> **What the exercise asks**
Below are lines of data, and only some are wanted. Please repeat exactly those from the line that has "Discrimination protection (215, 684)" through the line that has "board@europython.eu (976, 887)".

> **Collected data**

>>

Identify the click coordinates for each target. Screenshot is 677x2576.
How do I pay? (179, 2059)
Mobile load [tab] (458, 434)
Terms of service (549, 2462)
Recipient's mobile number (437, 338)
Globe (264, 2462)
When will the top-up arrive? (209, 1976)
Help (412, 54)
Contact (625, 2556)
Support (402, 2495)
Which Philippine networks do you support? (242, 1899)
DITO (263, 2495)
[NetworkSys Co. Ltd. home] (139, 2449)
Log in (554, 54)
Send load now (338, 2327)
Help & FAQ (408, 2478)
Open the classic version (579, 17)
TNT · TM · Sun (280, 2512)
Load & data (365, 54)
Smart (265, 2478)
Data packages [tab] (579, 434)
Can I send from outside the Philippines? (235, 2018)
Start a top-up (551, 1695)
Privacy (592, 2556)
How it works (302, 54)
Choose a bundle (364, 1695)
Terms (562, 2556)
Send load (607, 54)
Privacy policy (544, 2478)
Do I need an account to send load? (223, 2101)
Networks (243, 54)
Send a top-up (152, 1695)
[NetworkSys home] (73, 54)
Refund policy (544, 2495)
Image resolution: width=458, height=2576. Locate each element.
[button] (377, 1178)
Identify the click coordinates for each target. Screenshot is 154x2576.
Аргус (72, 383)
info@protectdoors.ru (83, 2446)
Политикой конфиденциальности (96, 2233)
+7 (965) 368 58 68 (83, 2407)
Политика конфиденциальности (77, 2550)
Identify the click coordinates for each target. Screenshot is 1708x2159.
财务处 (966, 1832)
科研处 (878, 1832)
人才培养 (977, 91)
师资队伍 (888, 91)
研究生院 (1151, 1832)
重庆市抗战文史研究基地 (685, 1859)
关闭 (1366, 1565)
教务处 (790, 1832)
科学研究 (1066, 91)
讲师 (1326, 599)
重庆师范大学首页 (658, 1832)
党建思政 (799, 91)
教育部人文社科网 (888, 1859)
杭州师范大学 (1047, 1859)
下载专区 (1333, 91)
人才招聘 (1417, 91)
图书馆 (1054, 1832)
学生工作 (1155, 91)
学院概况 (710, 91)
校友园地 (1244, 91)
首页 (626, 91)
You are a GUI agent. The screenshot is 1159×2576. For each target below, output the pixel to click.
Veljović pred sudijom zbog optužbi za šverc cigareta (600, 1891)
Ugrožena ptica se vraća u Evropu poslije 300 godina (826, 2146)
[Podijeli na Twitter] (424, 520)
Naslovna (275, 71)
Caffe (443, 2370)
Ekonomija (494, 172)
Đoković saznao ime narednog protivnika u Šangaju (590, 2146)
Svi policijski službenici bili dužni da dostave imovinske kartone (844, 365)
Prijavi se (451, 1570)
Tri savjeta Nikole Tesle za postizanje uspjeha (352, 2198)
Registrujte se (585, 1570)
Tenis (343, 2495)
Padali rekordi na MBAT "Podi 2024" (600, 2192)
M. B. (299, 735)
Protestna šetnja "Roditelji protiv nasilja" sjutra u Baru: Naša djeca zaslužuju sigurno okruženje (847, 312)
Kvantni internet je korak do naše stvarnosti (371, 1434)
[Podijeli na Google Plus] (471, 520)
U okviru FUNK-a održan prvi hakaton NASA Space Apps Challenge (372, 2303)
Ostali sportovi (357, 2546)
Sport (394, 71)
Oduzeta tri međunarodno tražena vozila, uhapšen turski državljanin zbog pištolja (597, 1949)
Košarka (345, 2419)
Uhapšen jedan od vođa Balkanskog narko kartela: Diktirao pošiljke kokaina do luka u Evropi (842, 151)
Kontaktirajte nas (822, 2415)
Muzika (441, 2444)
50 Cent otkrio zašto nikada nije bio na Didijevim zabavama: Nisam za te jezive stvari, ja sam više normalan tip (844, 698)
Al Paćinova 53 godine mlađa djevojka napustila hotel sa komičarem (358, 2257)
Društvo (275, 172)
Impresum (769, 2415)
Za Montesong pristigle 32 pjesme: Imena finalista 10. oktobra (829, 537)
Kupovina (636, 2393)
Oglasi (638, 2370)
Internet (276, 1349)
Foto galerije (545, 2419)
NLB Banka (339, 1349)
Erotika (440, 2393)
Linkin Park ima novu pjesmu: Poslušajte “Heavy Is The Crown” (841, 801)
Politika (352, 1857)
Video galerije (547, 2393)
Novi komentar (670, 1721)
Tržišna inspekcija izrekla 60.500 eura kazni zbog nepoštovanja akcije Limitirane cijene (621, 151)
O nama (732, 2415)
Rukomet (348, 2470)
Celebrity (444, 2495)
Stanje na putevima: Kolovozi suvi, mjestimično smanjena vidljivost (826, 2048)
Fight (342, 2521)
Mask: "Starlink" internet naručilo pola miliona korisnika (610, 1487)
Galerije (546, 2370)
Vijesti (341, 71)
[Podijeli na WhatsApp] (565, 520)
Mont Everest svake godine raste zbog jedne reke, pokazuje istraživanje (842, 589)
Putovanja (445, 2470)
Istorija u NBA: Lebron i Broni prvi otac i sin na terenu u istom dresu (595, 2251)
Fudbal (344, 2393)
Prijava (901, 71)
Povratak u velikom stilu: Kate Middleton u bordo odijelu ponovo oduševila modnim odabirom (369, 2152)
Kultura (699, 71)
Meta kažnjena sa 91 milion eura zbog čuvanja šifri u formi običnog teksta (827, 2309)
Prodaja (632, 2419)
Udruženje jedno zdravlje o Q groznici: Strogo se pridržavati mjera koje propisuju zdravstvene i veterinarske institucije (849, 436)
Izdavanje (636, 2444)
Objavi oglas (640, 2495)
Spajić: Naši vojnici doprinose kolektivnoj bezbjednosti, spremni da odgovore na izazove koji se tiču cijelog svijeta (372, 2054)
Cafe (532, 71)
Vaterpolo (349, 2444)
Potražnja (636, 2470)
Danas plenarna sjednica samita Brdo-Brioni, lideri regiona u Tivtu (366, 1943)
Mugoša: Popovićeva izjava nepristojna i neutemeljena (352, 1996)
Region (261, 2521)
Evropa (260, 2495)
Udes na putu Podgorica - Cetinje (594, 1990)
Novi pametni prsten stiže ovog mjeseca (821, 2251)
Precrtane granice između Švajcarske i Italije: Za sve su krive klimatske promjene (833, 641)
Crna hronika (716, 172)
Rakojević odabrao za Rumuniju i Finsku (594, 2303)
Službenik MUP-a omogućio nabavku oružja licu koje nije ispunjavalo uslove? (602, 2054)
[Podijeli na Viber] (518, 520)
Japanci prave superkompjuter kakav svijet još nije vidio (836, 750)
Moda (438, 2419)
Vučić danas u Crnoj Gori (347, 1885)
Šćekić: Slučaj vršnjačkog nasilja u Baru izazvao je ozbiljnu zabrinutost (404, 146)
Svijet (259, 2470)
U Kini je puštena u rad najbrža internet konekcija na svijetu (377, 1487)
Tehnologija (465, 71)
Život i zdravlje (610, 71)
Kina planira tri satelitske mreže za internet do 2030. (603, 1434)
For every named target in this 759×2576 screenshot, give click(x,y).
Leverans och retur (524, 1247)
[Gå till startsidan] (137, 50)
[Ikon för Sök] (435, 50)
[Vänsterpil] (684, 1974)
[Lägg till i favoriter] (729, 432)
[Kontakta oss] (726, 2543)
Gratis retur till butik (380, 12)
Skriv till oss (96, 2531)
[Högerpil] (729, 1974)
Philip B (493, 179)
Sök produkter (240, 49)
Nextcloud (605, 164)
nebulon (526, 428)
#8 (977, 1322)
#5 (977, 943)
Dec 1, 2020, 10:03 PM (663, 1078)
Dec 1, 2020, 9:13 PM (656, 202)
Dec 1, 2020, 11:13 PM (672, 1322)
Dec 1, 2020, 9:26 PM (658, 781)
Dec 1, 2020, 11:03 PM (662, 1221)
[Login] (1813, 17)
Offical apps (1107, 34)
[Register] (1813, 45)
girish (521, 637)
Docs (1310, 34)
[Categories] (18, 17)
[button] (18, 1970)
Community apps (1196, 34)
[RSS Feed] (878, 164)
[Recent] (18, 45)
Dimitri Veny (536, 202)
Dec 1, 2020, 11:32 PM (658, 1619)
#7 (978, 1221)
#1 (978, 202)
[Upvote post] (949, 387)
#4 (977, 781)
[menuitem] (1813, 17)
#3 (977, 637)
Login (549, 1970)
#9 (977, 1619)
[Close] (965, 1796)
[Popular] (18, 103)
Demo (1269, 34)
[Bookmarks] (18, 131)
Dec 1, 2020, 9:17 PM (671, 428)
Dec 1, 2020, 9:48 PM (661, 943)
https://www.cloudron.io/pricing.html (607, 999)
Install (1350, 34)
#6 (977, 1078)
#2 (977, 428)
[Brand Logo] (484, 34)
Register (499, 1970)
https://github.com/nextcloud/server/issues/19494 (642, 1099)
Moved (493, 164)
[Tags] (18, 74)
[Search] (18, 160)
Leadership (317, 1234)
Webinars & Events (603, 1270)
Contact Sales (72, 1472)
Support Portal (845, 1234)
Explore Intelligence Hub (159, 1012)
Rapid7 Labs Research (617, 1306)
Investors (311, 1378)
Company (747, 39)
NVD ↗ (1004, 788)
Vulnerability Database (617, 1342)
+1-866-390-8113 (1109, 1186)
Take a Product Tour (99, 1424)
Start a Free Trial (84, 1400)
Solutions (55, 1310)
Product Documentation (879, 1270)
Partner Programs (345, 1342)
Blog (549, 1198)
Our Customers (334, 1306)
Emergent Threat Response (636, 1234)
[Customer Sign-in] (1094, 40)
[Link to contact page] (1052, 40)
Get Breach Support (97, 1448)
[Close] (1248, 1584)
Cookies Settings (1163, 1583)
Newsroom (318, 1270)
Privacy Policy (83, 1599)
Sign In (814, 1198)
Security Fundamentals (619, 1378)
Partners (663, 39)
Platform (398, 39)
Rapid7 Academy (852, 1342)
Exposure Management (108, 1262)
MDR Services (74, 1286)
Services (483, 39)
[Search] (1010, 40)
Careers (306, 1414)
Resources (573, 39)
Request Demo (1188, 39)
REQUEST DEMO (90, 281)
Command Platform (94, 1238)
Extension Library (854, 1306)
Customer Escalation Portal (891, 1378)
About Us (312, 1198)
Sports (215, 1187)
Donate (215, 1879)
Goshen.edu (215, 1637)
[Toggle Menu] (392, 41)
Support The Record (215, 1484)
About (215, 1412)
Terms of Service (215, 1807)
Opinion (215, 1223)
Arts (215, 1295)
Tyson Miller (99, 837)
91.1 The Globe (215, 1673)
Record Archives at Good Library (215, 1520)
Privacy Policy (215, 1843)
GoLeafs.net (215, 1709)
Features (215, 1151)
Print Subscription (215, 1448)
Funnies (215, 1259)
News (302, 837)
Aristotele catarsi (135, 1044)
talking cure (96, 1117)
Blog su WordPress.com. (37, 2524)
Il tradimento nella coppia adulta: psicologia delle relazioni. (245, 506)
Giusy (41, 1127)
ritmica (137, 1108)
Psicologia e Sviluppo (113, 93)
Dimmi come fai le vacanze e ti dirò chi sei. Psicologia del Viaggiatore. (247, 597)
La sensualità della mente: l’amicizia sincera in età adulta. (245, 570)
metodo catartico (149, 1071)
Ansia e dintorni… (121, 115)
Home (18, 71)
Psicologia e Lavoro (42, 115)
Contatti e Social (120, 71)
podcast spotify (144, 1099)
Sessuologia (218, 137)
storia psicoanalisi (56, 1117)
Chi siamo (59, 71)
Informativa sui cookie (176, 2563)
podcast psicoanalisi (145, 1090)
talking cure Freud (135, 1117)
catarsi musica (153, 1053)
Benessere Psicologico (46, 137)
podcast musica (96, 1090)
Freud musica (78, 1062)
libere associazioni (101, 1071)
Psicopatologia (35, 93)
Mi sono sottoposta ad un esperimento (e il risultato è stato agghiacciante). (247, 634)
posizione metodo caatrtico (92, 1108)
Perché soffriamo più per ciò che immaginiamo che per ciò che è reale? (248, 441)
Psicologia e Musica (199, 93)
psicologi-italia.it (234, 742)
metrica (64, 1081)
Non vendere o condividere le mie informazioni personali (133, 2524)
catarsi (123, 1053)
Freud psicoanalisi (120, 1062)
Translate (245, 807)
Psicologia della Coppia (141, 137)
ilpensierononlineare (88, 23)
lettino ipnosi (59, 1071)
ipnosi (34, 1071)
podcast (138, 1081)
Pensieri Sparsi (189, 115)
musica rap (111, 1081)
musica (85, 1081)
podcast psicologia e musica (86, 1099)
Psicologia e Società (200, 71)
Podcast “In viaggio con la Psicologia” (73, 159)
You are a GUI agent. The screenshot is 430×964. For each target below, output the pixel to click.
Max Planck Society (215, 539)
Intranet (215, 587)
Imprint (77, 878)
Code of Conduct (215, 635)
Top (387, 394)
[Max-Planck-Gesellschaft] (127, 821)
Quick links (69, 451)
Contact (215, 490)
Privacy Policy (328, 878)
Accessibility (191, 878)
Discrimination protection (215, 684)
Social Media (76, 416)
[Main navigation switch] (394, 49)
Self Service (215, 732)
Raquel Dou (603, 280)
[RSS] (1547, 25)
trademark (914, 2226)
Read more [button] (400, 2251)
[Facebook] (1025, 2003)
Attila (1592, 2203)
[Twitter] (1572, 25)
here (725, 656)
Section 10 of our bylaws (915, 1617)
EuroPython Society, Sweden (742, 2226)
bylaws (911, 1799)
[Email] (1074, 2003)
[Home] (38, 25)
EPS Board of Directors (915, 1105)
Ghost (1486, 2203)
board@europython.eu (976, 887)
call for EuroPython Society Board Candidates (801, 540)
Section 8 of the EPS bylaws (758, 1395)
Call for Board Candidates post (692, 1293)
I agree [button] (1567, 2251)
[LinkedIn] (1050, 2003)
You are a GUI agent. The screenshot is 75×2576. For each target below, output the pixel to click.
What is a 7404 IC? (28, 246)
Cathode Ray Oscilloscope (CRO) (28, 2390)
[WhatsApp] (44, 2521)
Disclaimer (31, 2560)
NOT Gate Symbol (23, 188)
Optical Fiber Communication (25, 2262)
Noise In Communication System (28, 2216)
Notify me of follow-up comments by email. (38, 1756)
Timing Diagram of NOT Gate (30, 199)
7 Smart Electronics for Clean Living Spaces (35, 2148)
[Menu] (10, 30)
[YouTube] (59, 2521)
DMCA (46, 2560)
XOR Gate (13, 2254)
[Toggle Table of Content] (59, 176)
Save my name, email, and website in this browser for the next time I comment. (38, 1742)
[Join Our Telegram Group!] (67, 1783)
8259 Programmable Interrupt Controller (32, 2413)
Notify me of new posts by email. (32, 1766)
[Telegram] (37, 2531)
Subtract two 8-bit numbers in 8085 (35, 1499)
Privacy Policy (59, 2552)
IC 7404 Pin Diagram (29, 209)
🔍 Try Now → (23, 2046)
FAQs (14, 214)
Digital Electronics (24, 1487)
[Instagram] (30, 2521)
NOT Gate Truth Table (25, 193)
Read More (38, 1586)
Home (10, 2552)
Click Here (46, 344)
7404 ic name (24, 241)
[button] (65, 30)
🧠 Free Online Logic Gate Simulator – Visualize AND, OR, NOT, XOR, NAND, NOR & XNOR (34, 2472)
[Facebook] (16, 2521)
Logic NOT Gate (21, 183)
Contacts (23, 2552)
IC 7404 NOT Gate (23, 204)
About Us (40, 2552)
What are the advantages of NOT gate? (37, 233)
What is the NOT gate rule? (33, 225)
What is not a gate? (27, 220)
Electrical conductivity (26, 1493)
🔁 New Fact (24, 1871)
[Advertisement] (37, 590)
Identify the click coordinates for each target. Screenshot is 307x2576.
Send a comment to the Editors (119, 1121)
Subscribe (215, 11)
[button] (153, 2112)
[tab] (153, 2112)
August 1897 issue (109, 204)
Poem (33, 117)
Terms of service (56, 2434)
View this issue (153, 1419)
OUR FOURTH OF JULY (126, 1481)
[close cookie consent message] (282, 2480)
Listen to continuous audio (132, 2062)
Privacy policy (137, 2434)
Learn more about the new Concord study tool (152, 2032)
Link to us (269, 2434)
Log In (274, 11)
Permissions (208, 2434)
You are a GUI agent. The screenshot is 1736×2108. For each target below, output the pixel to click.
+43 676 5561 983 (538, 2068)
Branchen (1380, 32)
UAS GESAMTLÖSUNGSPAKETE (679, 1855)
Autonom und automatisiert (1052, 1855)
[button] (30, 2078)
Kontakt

<<

> **Result for this task**
Discrimination protection (215, 684)
Social Media (76, 416)
[Main navigation switch] (394, 49)
Self Service (215, 732)
Raquel Dou (603, 280)
[RSS] (1547, 25)
trademark (914, 2226)
Read more [button] (400, 2251)
[Facebook] (1025, 2003)
Attila (1592, 2203)
[Twitter] (1572, 25)
here (725, 656)
Section 10 of our bylaws (915, 1617)
EuroPython Society, Sweden (742, 2226)
bylaws (911, 1799)
[Email] (1074, 2003)
[Home] (38, 25)
EPS Board of Directors (915, 1105)
Ghost (1486, 2203)
board@europython.eu (976, 887)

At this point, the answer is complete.